Comitê do FMI pede vigilância sobre política de fluxo de capital

Segundo o Fundo, a economia global está se fortalecendo, mas políticas precisam ser adotadas dados os 'riscos significativos' que ameaçam a recuperação

Reuters,

16 de abril de 2011 | 19h13

O Fundo Monetário Internacional deve recomendar políticas nacionais que impulsionem fluxos excessivos de capital em outras economias, assim como políticas que busquem conter esses fluxos, disse neste sábado o comitê financeiro do FMI.

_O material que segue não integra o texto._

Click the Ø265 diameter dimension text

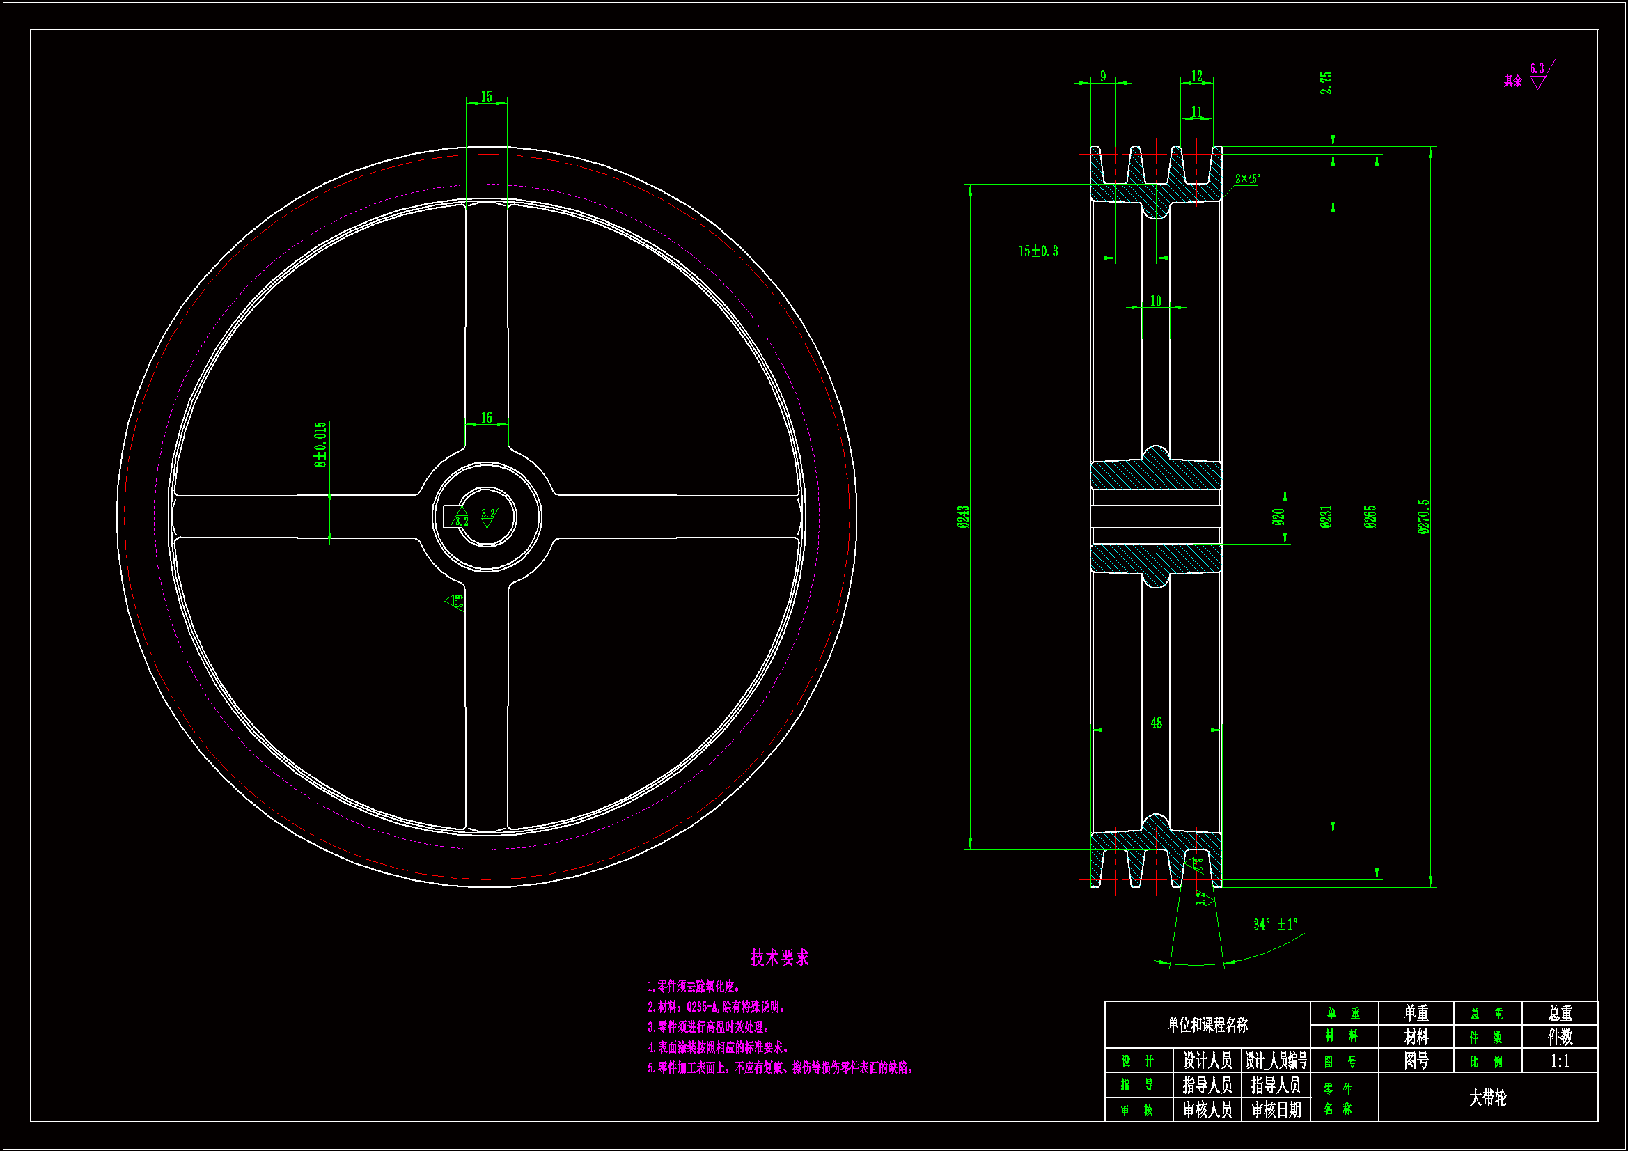pos(1370,516)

"Levando em consideração as circunstâncias específicas de cada país e os benefícios da integração financeira, essa estratégia deve englobar recomendações para ambas as políticas que aumentem os fluxos de capital e o gerenciamento desses fluxos", disse o painel de países-membros do Fundo em comunicado.

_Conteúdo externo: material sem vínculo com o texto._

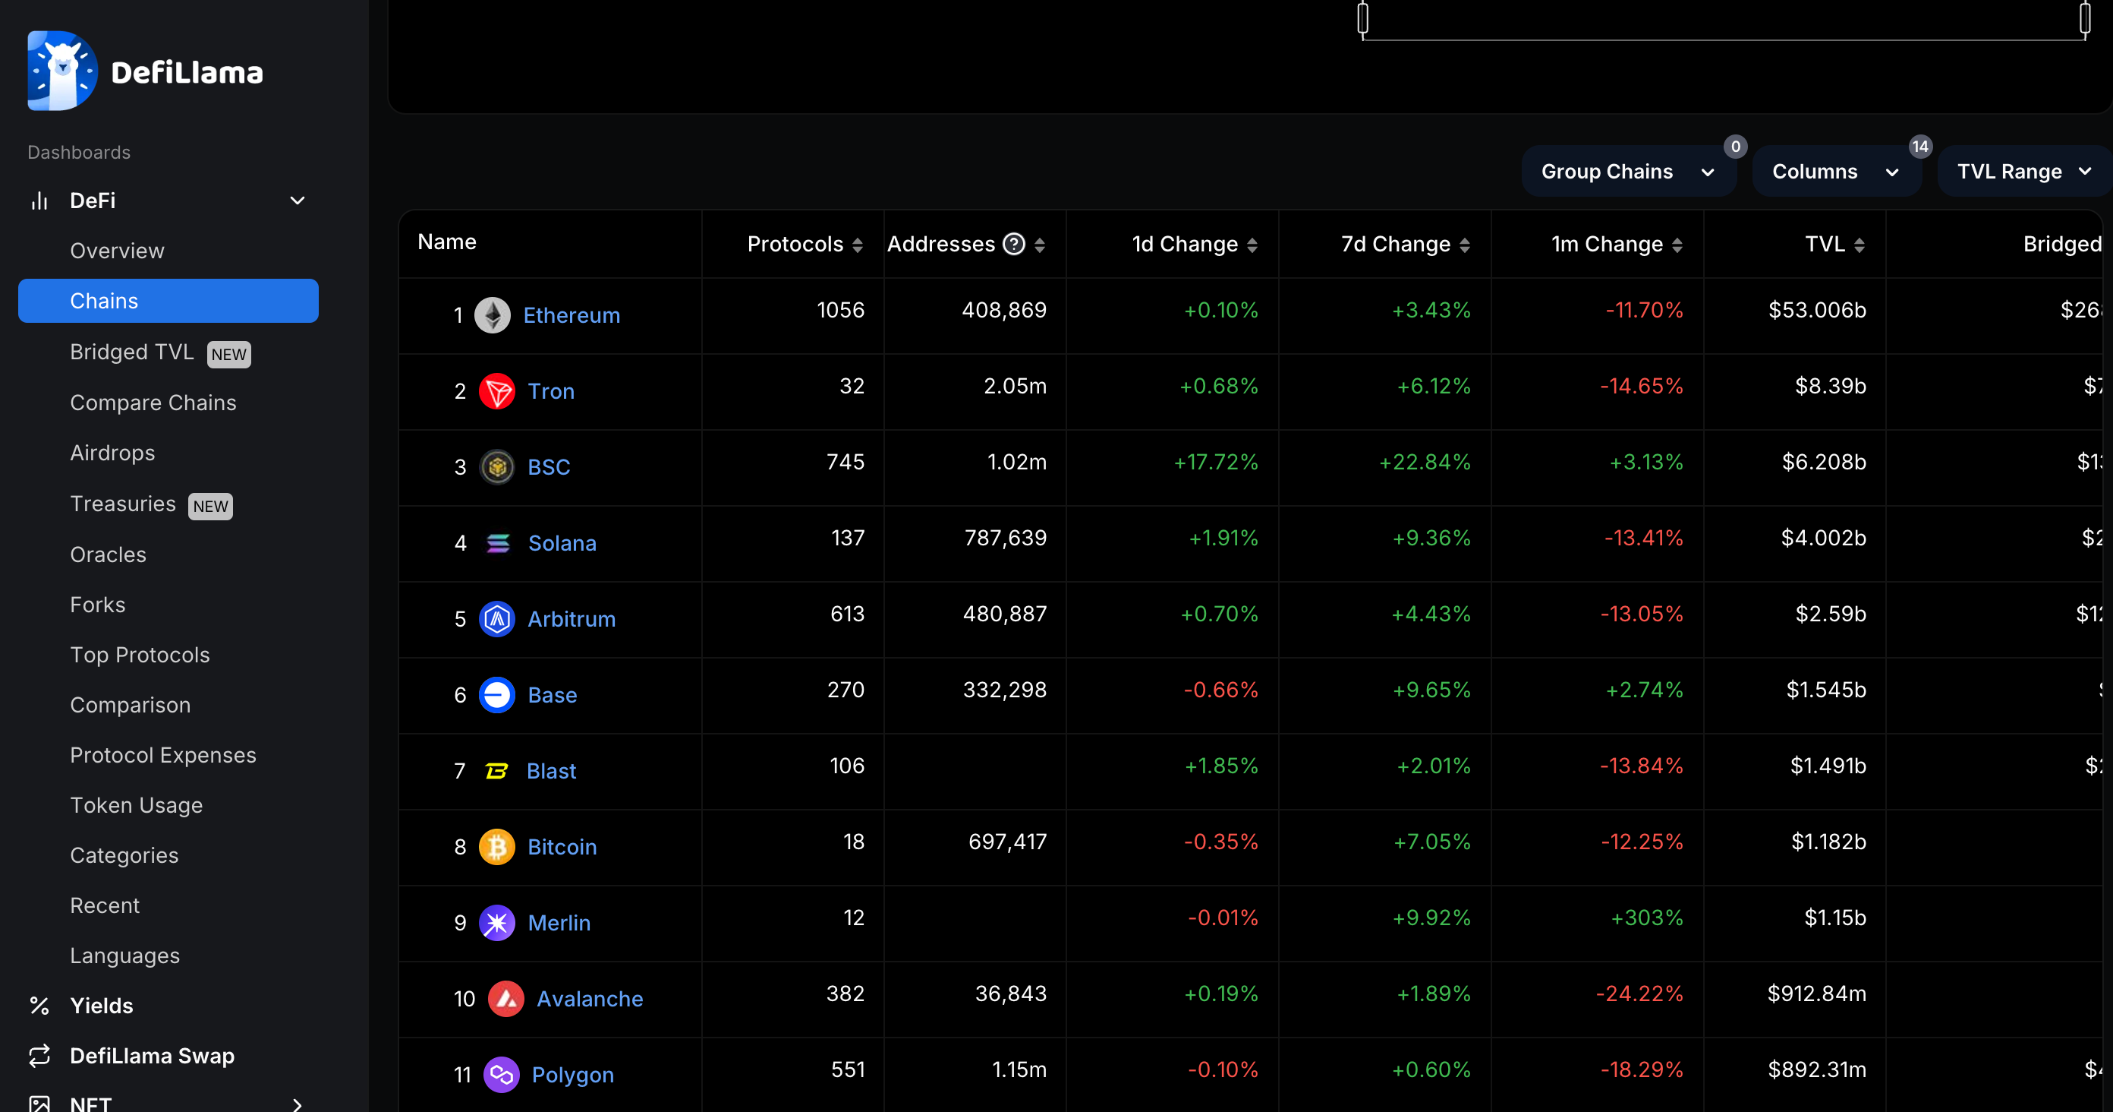Click the Tron chain logo icon

coord(496,391)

O Comitê Financeiro Monetário Internacional, grupo de autoridades financeiras de todo o mundo, disse que a economia global está se fortalecendo, mas que políticas precisam ser adotadas dados os "riscos significativos" que ameaçam a recuperação.

"São necessárias ações críveis para acelerar os progressos para fazer frente aos desafios à estabilidade financeira e à sustentabilidade da dívida soberana, e para garantir que a consolidação fiscal ocorra a tempo nas economias avançadas", disse o grupo.

O comunicado acrescentou que são necessárias medidas para evitar um superaquecimento inflacionário nas economias dos mercados emergentes e para lidar com os riscos criados com a alta nos preços das commodities.

O comitê do FMI também pediu a intensificação dos trabalhos para a ampliação de uma cesta de moedas que compõem os ativos de reserva da entidade, conhecidos como Special Drawing Rights (SDR).

As principais economias do mundo têm trabalhado em um plano para incluir a moeda chinesa, o yuan, na cesta do SDR. O progresso neste sentido, no entanto, tem sido lento, em parte por conta da política chinesa de estrito controle sobre o yuan. As moedas que compõem o SDR devem ser de livre flutuação.